[Stored records]
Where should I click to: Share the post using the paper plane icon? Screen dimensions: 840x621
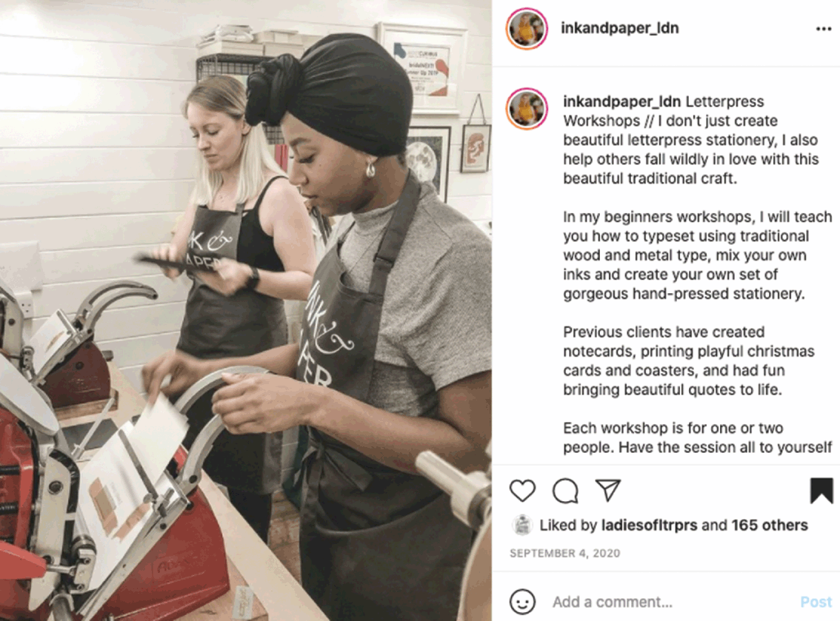608,490
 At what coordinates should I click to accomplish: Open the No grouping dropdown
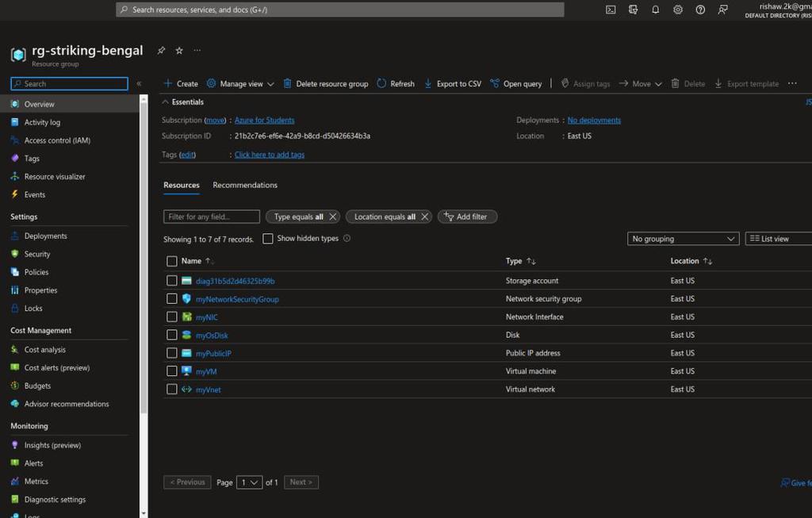tap(684, 239)
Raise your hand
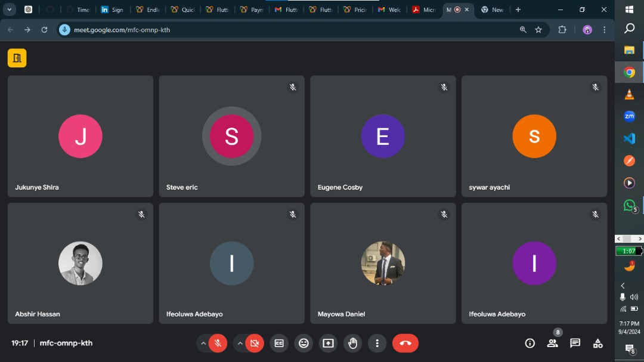Viewport: 644px width, 362px height. point(352,343)
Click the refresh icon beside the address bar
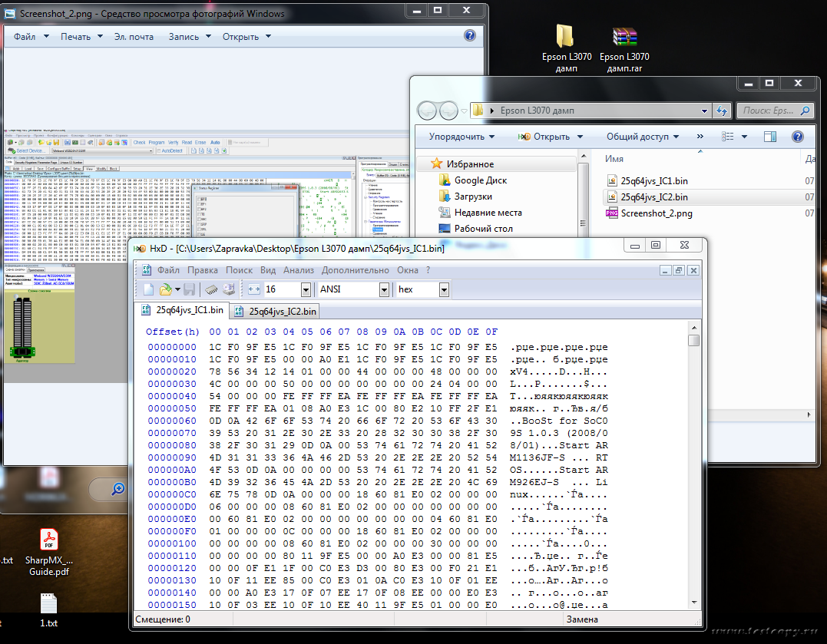The width and height of the screenshot is (827, 644). click(721, 111)

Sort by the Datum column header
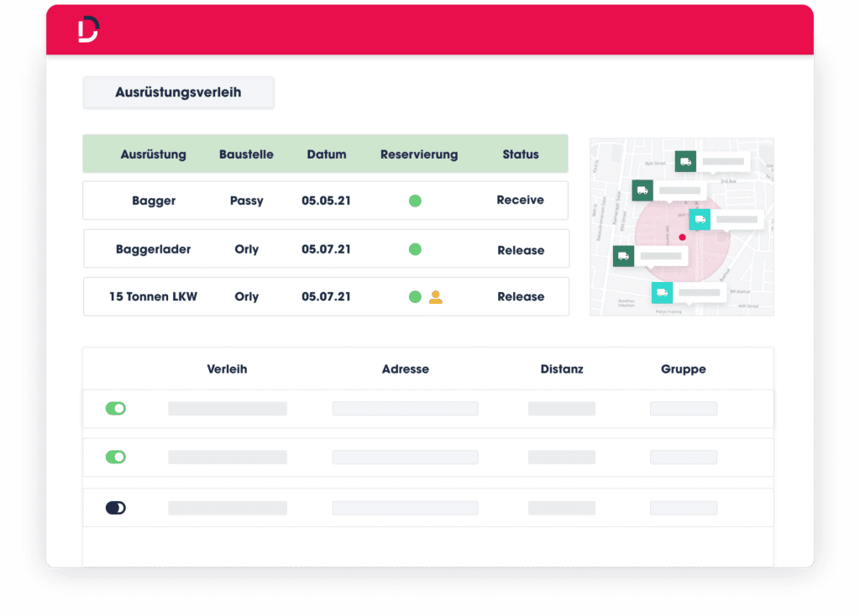[326, 154]
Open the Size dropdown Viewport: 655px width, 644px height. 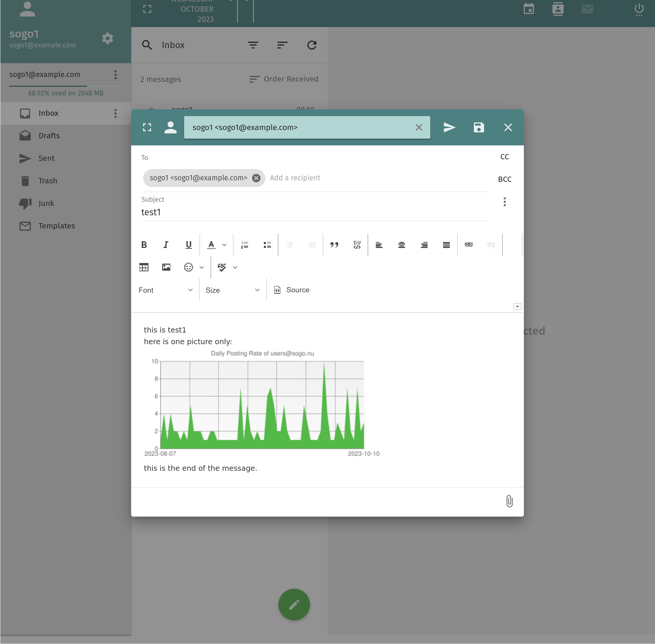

Task item: Drop the pictures; repeat each entry above exactly.

Completed exercise:
Where should I click to: Share the post using the paper plane icon? Screen dimensions: 840x621
608,490
 At what coordinates should I click to accomplish: Open the No grouping dropdown
tap(684, 239)
Raise your hand
Viewport: 644px width, 362px height. point(352,343)
Click the refresh icon beside the address bar
The width and height of the screenshot is (827, 644). click(721, 111)

Sort by the Datum column header
[326, 154]
Open the Size dropdown Viewport: 655px width, 644px height. 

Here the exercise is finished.